**Your objective**
The answer must be an exact copy of the lines from the one with "Where should I click to: Select the Apps" to the last line of the entries below, both included, and must contain no pictures.

[Collected data entries]
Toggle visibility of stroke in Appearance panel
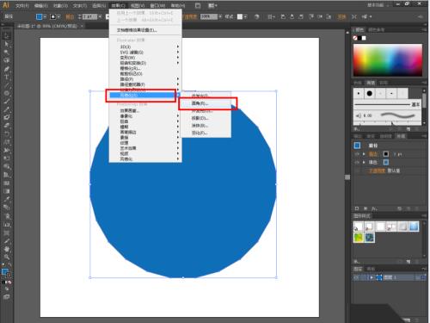The height and width of the screenshot is (323, 430). (357, 154)
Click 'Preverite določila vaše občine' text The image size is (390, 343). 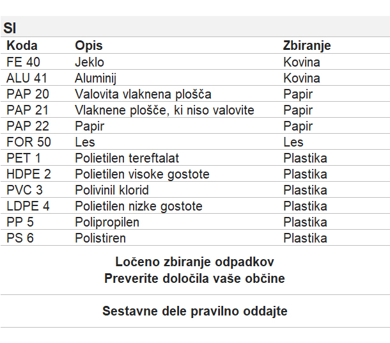point(194,278)
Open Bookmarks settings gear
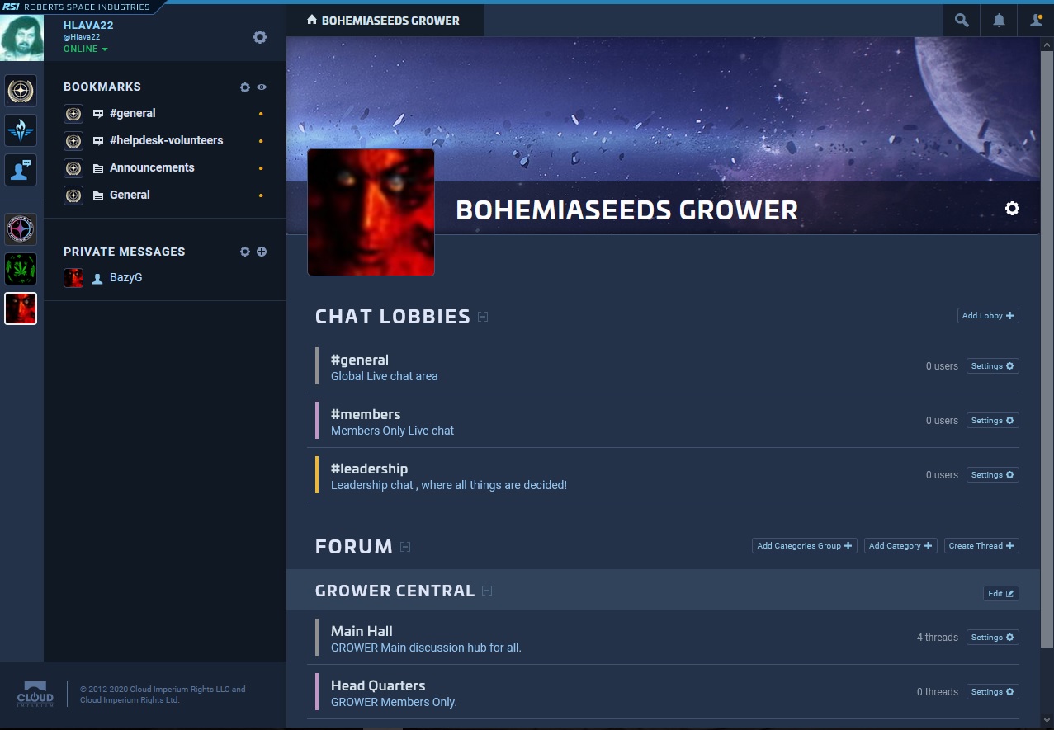The height and width of the screenshot is (730, 1054). click(x=244, y=87)
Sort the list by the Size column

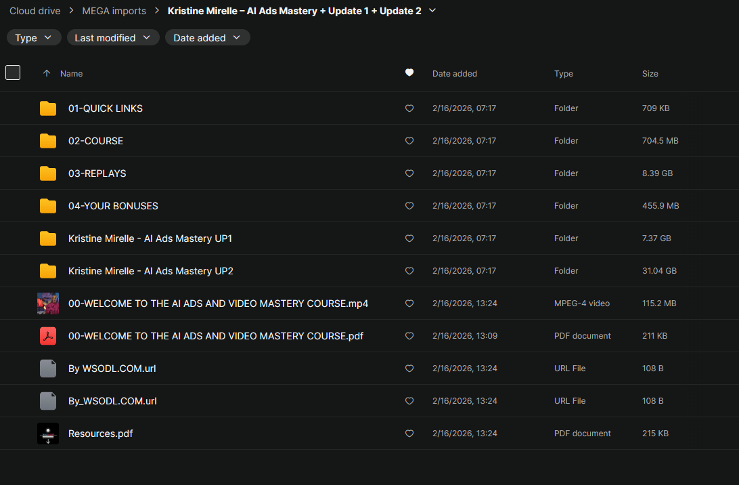[650, 73]
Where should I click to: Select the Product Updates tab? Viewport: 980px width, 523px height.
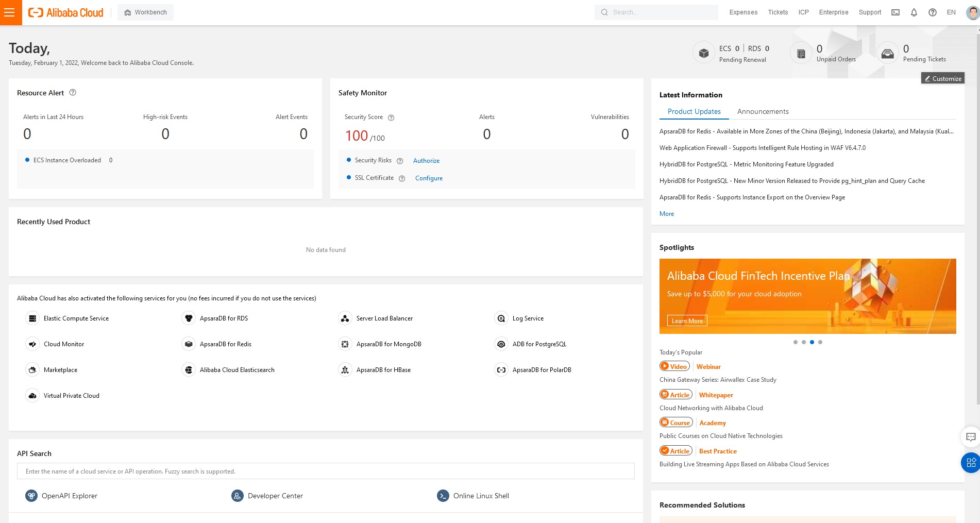coord(694,112)
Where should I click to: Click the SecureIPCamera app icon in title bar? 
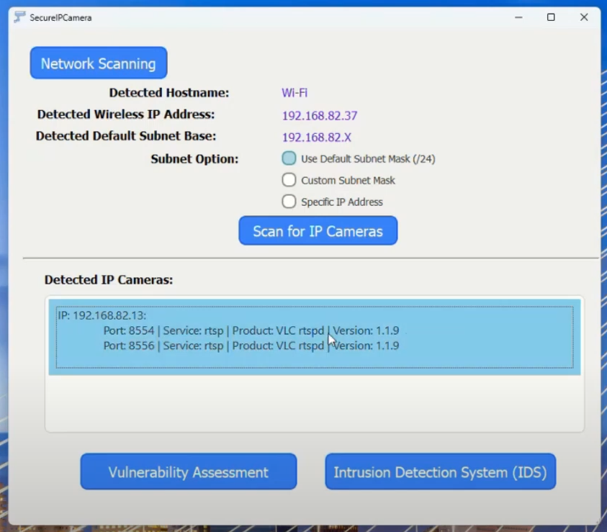[19, 17]
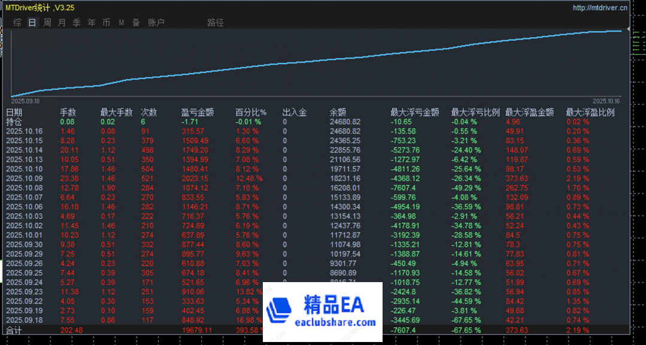
Task: Click the small arrow at chart's right edge
Action: coord(629,29)
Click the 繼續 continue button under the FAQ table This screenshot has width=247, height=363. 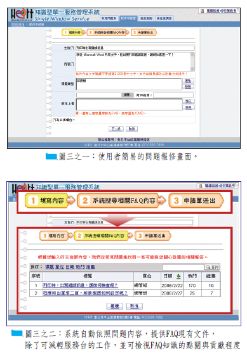115,306
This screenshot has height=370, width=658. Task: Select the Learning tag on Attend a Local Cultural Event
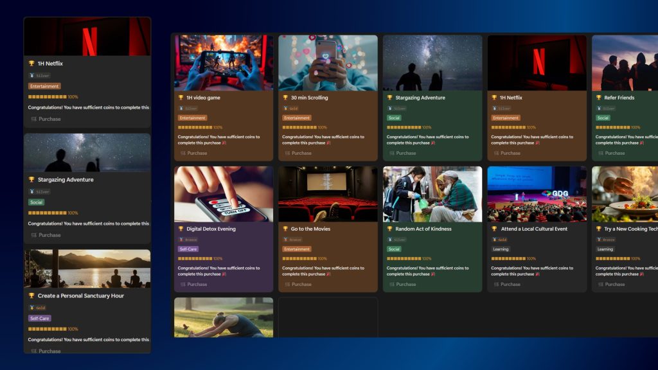tap(501, 249)
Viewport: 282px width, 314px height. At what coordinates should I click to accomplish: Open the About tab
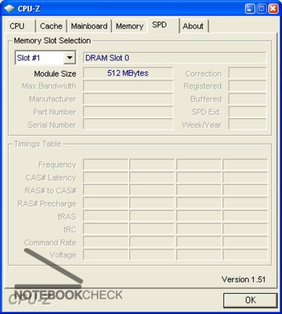coord(194,26)
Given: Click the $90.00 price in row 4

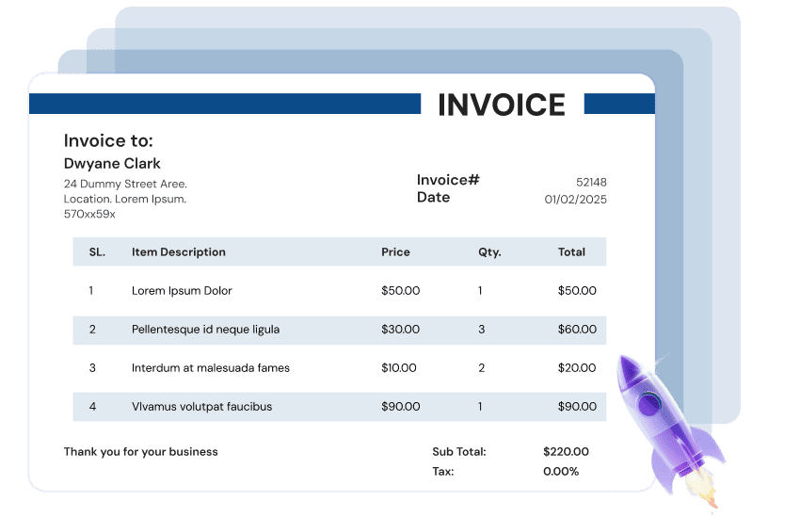Looking at the screenshot, I should 400,407.
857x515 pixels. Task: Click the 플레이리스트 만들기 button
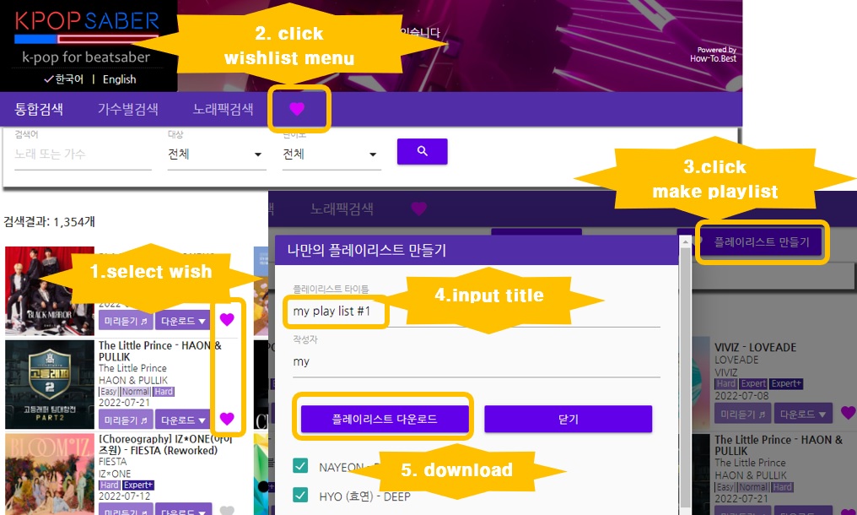point(762,242)
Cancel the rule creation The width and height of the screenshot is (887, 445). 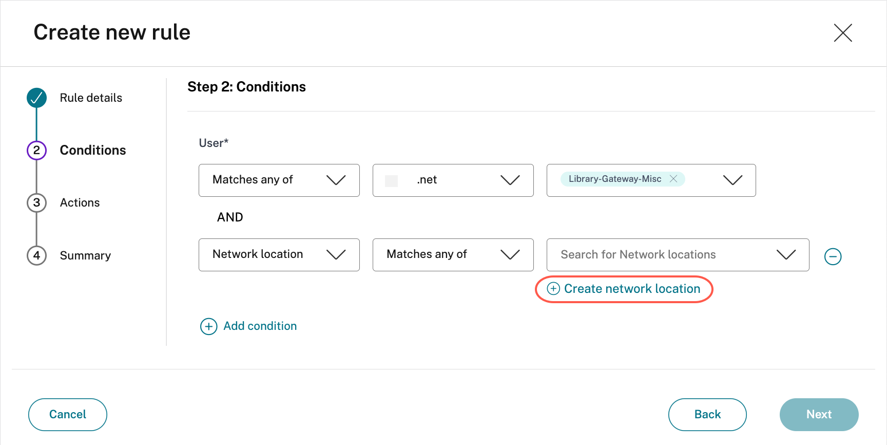(68, 415)
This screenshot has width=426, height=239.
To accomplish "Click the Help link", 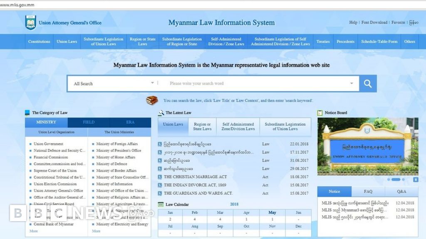I will [x=353, y=22].
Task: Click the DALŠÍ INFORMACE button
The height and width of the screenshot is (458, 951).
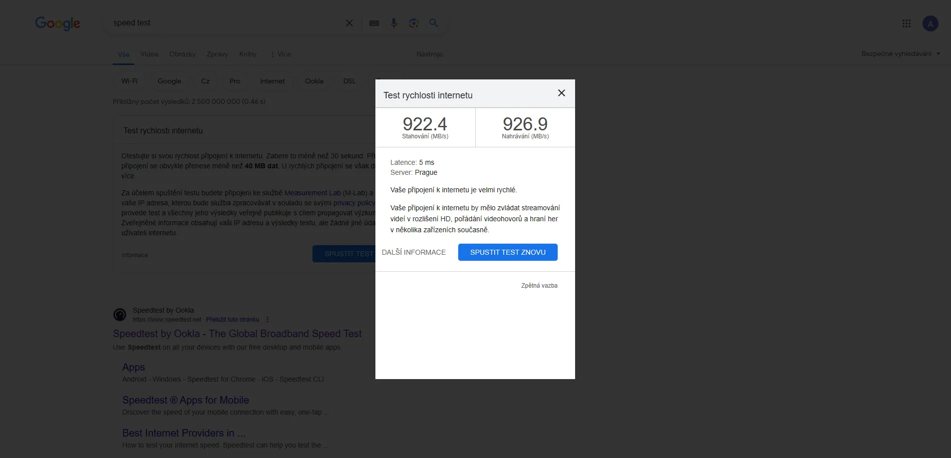Action: click(x=414, y=252)
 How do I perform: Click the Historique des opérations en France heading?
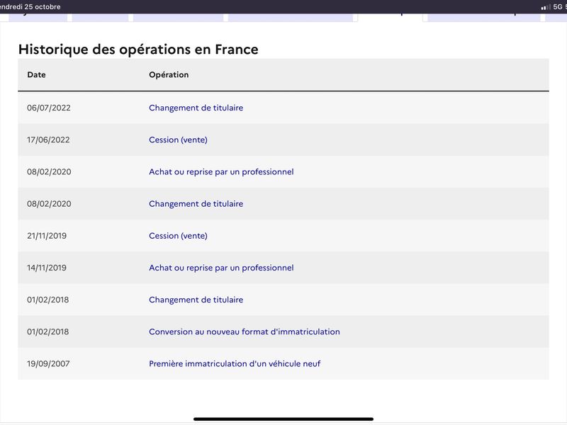pyautogui.click(x=138, y=50)
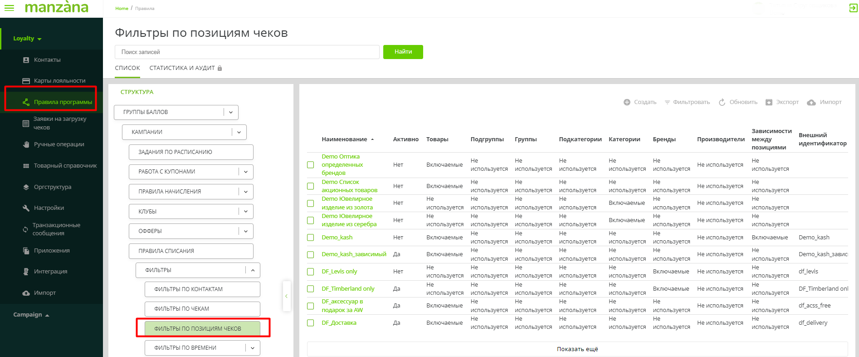Click the Refresh (Обновить) icon

pyautogui.click(x=722, y=102)
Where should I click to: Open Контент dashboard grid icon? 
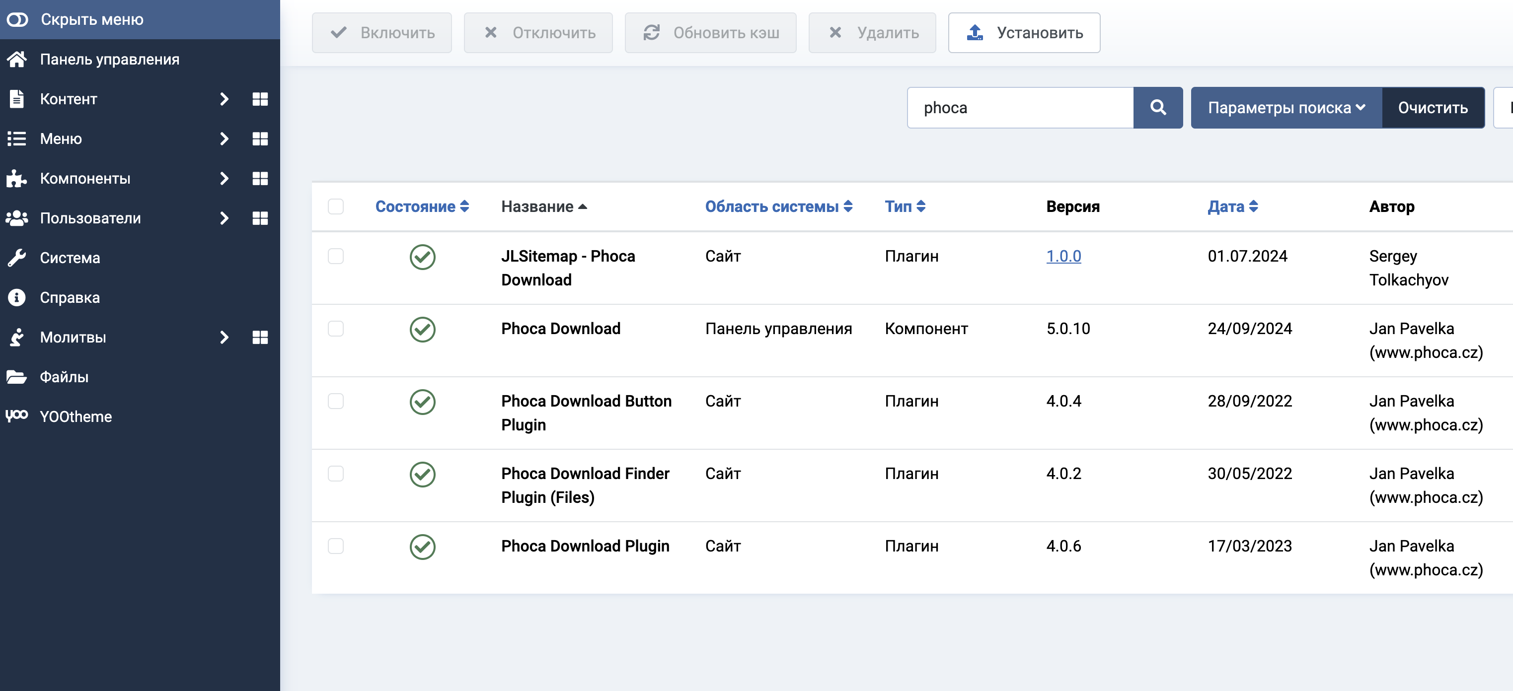[x=260, y=99]
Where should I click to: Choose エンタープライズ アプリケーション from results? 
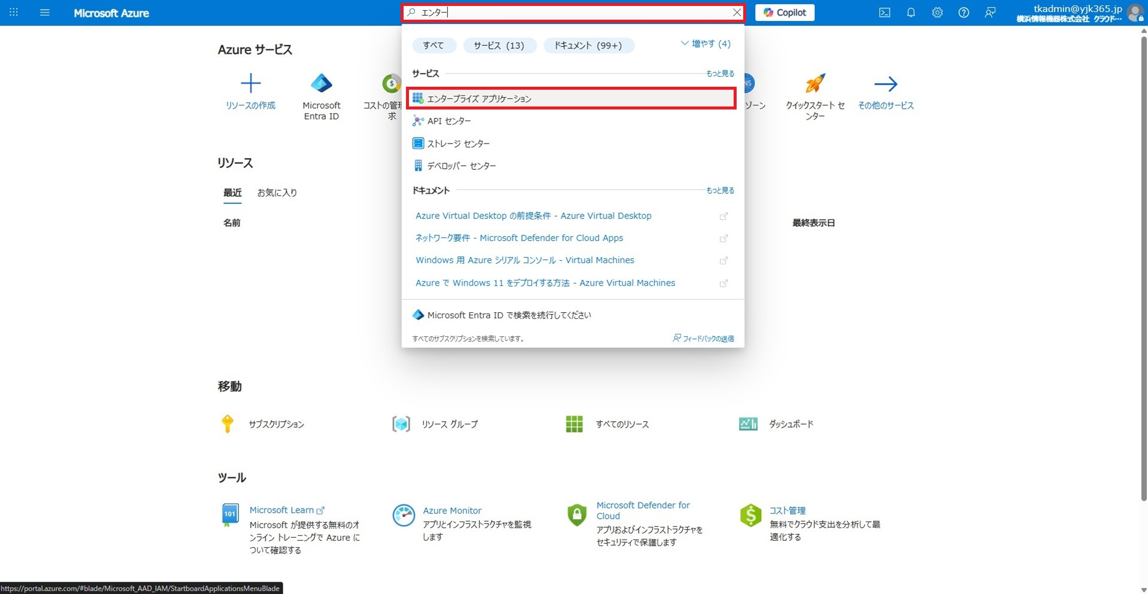479,99
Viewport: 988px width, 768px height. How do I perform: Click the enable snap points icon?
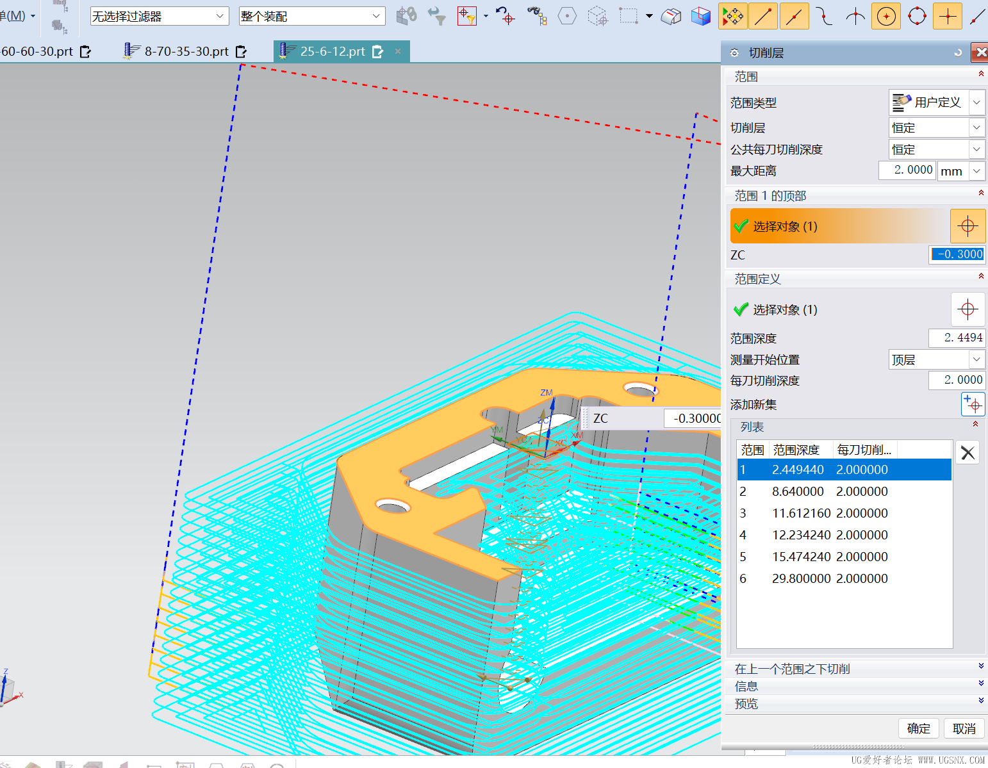pos(732,17)
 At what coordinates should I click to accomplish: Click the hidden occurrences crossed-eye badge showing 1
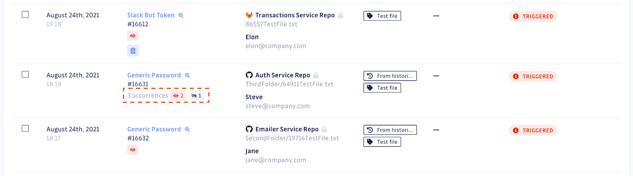click(x=196, y=96)
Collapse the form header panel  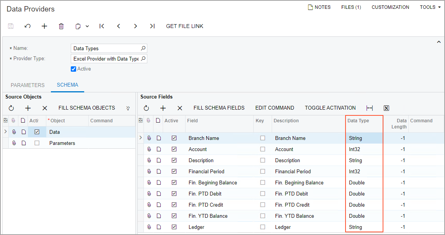(439, 42)
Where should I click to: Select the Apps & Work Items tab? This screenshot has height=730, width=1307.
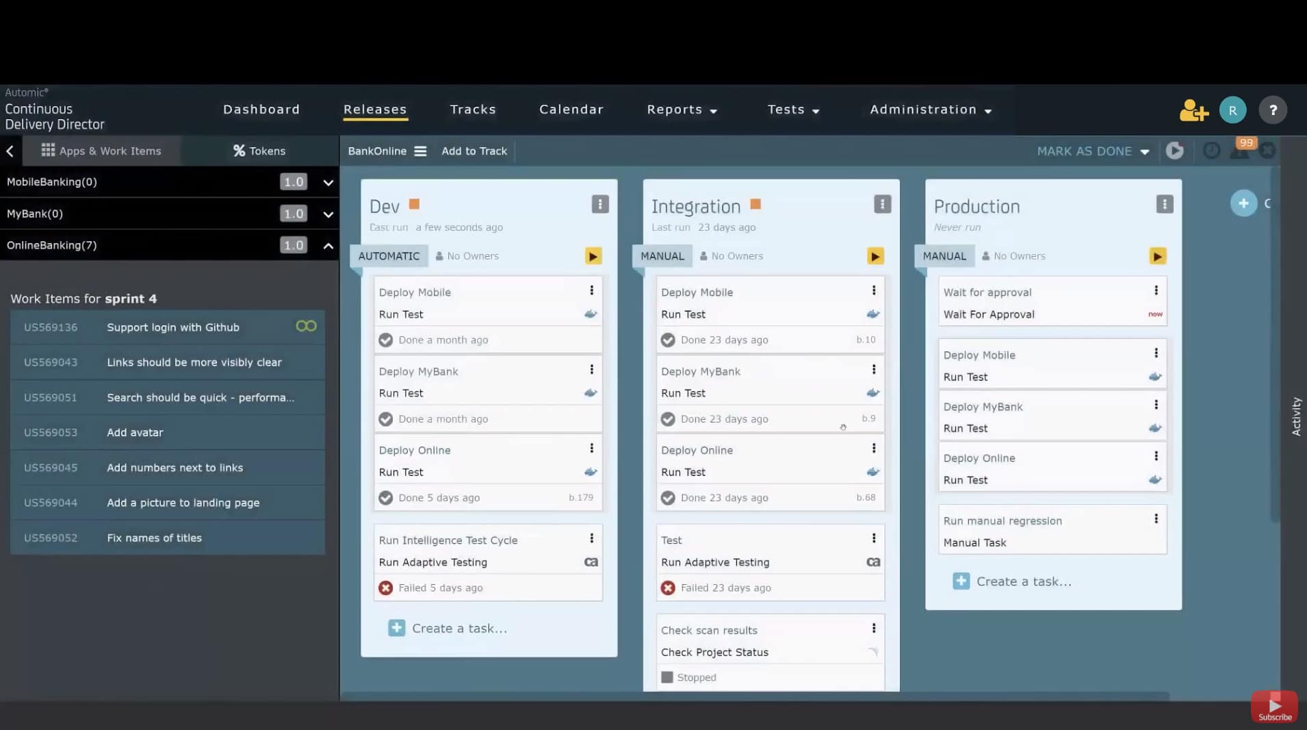click(101, 151)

**Finished task**
Where should I click to: Select the Apps & Work Items tab? This screenshot has height=730, width=1307.
click(101, 151)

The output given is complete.